Let me unpack my last sentence above. First of all, what do Streater and Wightman mean by the "natural state space" of the theory? This must be read in the context of the subject of their book as a whole. In physical terms, they actually mean "states accessible from the vacuum state through local operations", or at least to a finite but arbitrary degree of accuracy. Implicit in this sentence is the assumption that the vacuum state is *unique*, which may not always be the case. Let us assume for the time being that it is, though (we will return to this point later). Mathematically speaking, this sentence summarizes the content of the *Wightman(-GNS) reconstruction theorem*, which tells us how to recover this Hilbert space from the vacuum expectation values of field products smeared with Schwartz test functions in space-time, seen as distributions (as mentioned by jjcale in his comment to the OP). This Hilbert space can be seen as the completion of the linear span of all smeared field products applied to the vacuum state vector.

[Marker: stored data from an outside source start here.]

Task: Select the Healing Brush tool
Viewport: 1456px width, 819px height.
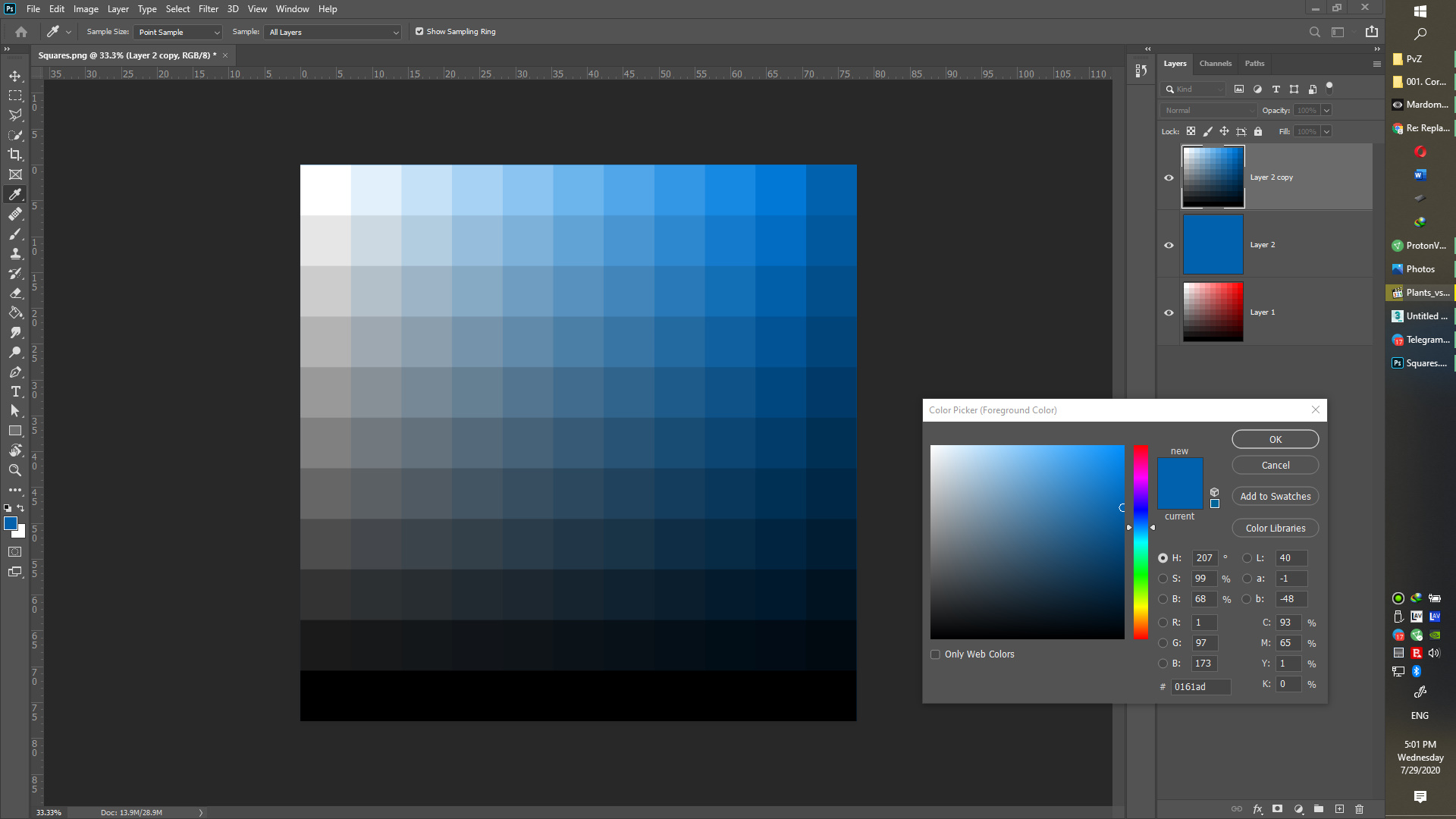Action: (15, 214)
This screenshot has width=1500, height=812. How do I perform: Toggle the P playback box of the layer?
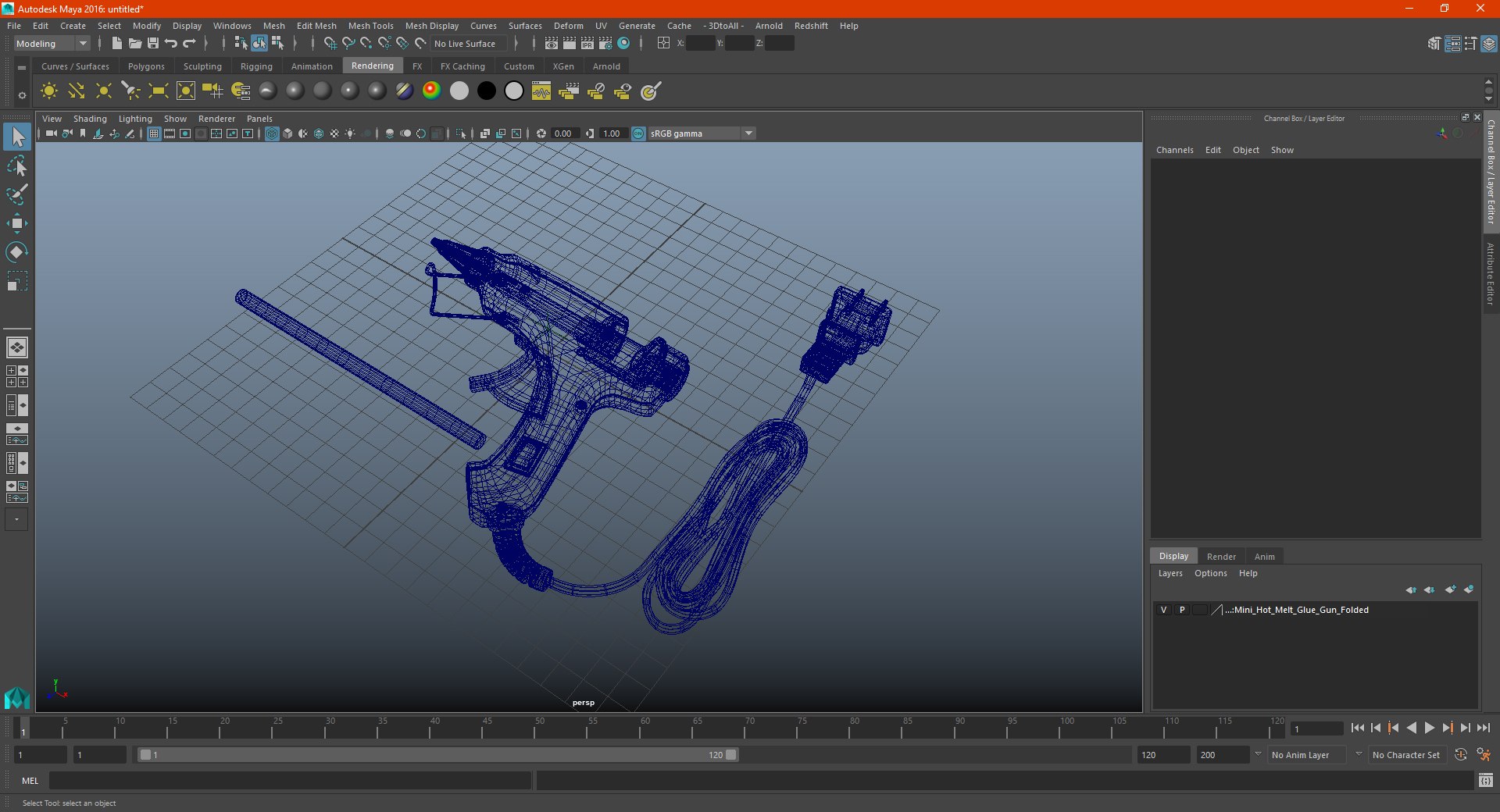tap(1182, 610)
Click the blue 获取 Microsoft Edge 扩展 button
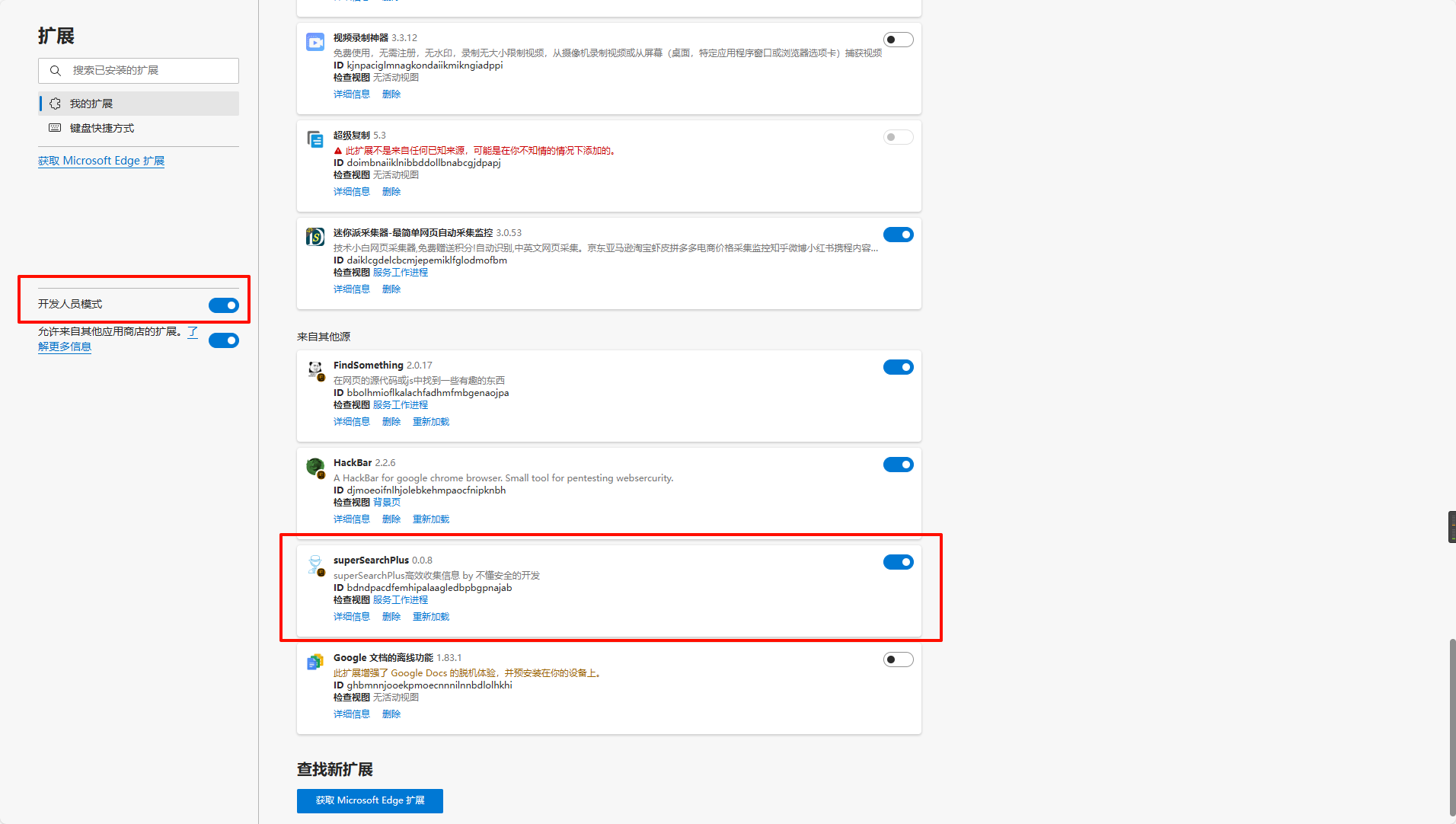The height and width of the screenshot is (824, 1456). pyautogui.click(x=369, y=800)
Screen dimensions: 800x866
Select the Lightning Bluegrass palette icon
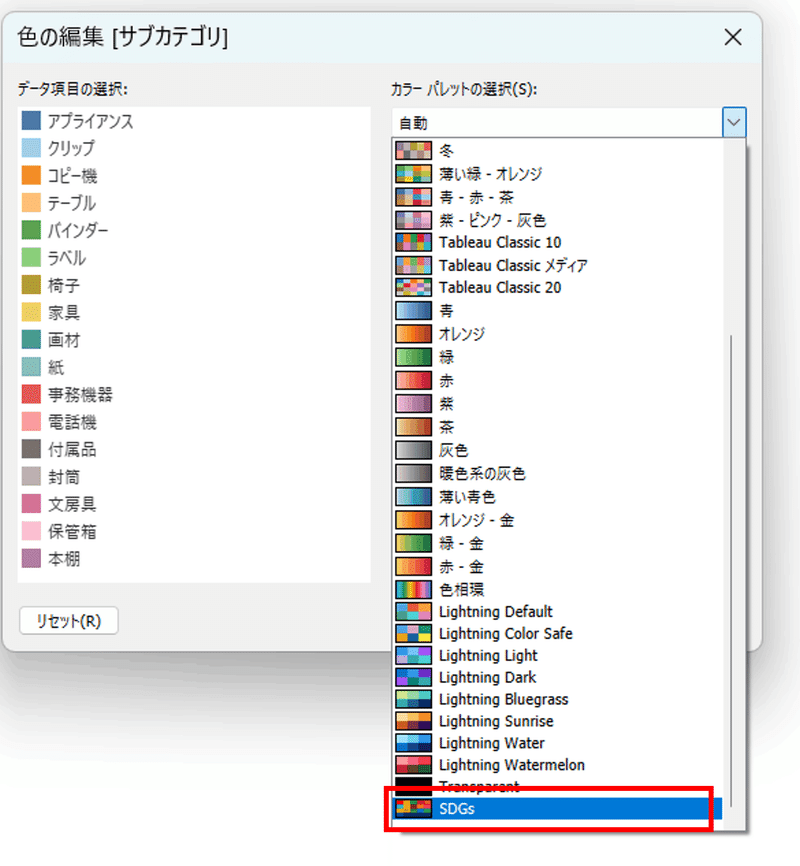(x=412, y=699)
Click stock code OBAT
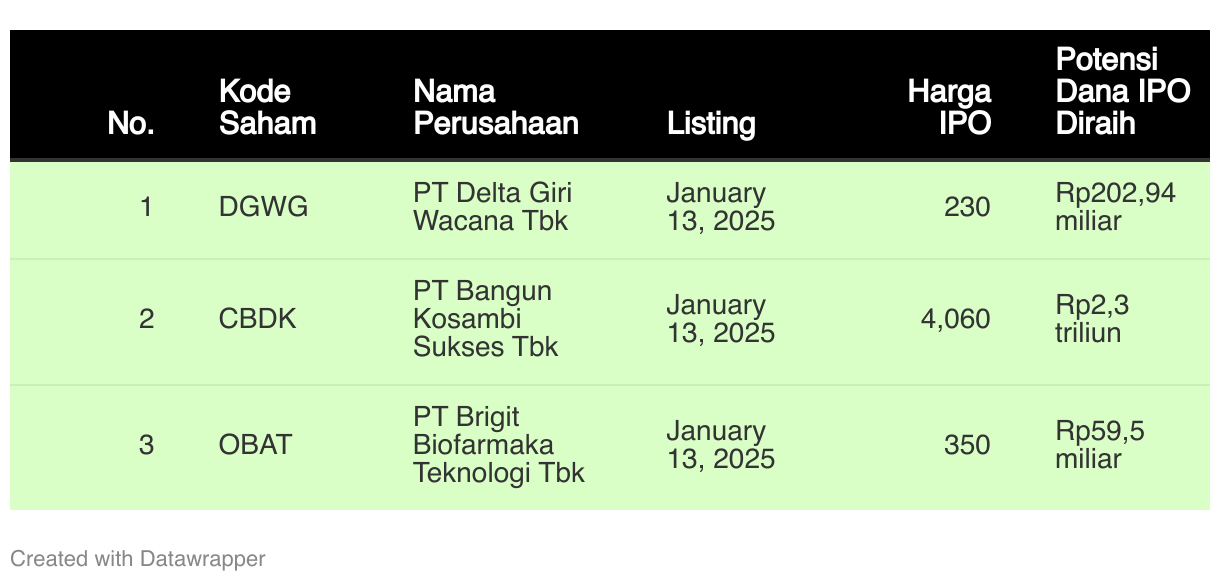 (x=255, y=445)
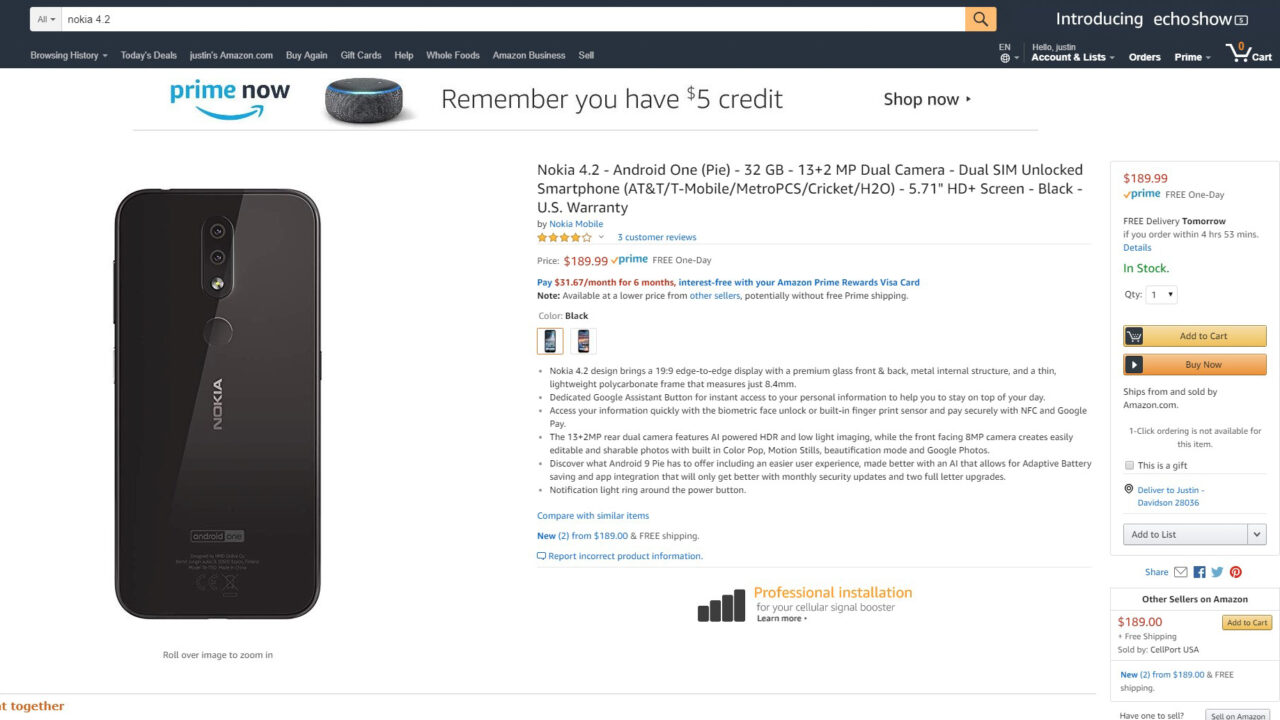Image resolution: width=1280 pixels, height=720 pixels.
Task: Click the orange search magnifier icon
Action: (980, 18)
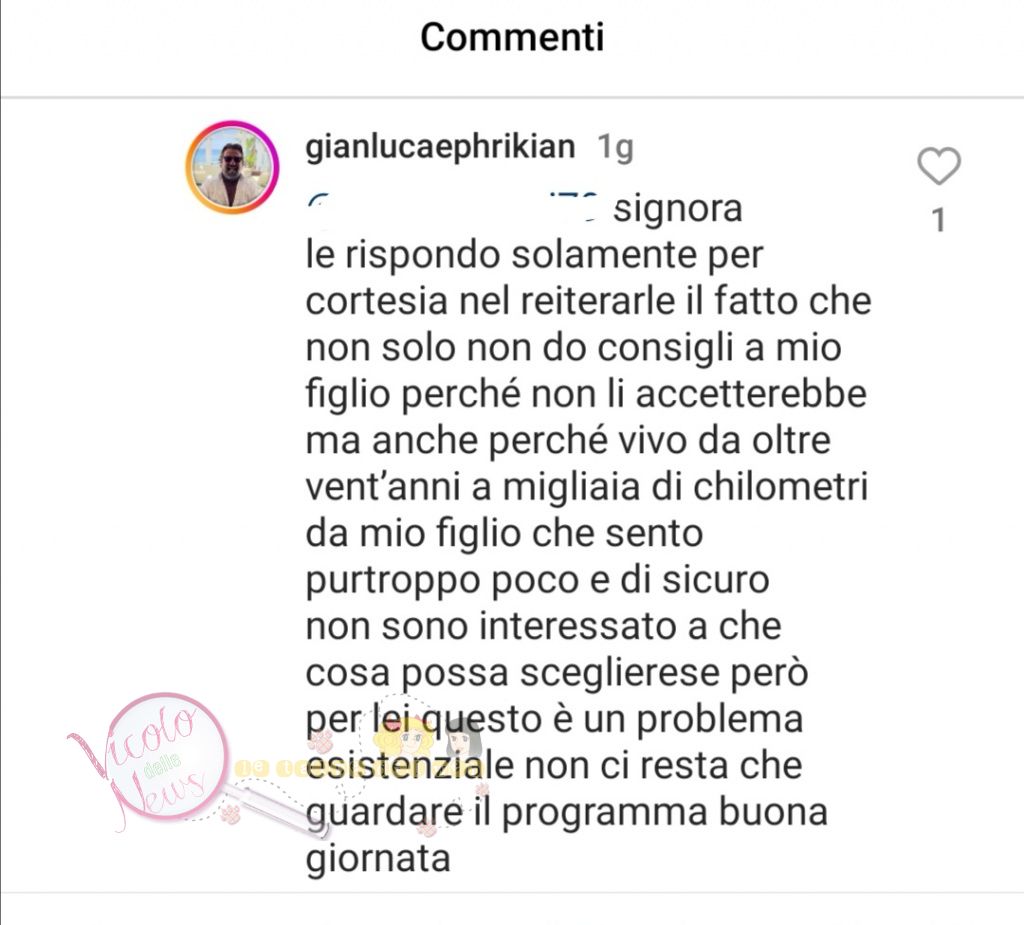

In the case of free fields, this relates to the canonical field quantization as a continuum of oscillators corresponding to the different Fourier modes once you write the field operator smeared with a Schwartz test function *in space-time* in terms of these oscillators. The Hilbert space you obtain in this fashion is the same. Streater and Wightman's sentence "some of its observables involve all the oscillators at once" can be understood as a consequence of the uncertainty principle: if you smear your field product with test functions supported in a bounded region of space-time, representing the smearing in momentum space using the Fourier transform shows that *all* field oscillators contribute to the observable since the Fourier transform of these test functions vanish in no nonvoid open subset of 4-momentum space if they are not identically zero.

All seems well and good, but does the reconstruction theorem recover *all* physical states? The answer is unfortunately *no*, not even within finite but arbitrary accuracy. A typical example of a state not accessible from the vacuum state by means of local operations within arbitrary precision is a thermal equilibrium state of finite, *nonzero* temperature with respect to some Lorentz frame. The same can be said about any state reached from the latter state by means of local operations - they live in "disjoint" Hilbert spaces. Moreover, there are theories where the vacuum state is *not* unique, and with distinct vacua not locally accessible from each other in the above fashion. It is by no means clear whether all these states fit into an infinite tensor product of Hilbert spaces such as the the one in the OP or not.

Of course, you could try to perform instead a "big" direct sum / integral of all these disjoint Hilbert spaces and use that as your state space receptacle, but this space (if it can be constructed at all in this fashion) is bound to be also technically extremely unwieldy to use. If you need to work with disjoint states in the above sense, is technically and conceptually better to work instead with the *algebraic* concept of state: as a certain kind of linear functional on the algebra of local observables of the theory and perform the GNS construction with respect to a convenient reference state (e.g. the vacuum or more generally a thermal equilibrium state with respect to some Lorentz frame) when a concrete Hilbert space is needed. All the information you need for that is already in the algebra of local observables. In other words, you no longer treat all states of the theory as belonging to a single Hilbert space but only look at subspaces of "mutually locally accessible" states, so to speak. These subspaces are usually called *sectors* of the theory. Under fairly general assumptions such as the ones in the Wightman-Garding formalism, sectors are *always* separable.

More broadly, the basic tenet of the so-called *algebraic approach* to quantum field theory (AQFT) by Haag and Kastler is that all the physical information of a quantum field theory is contained in how the algebras of local observables associated to each space-time region (generated in our present context by field products smeared with test functions supported in that region) embed into each other. This is the appropriate language to deal with families of disjoint physical states, in whatever physical context they may appear (thermal equilibria, superselection sectors, etc.).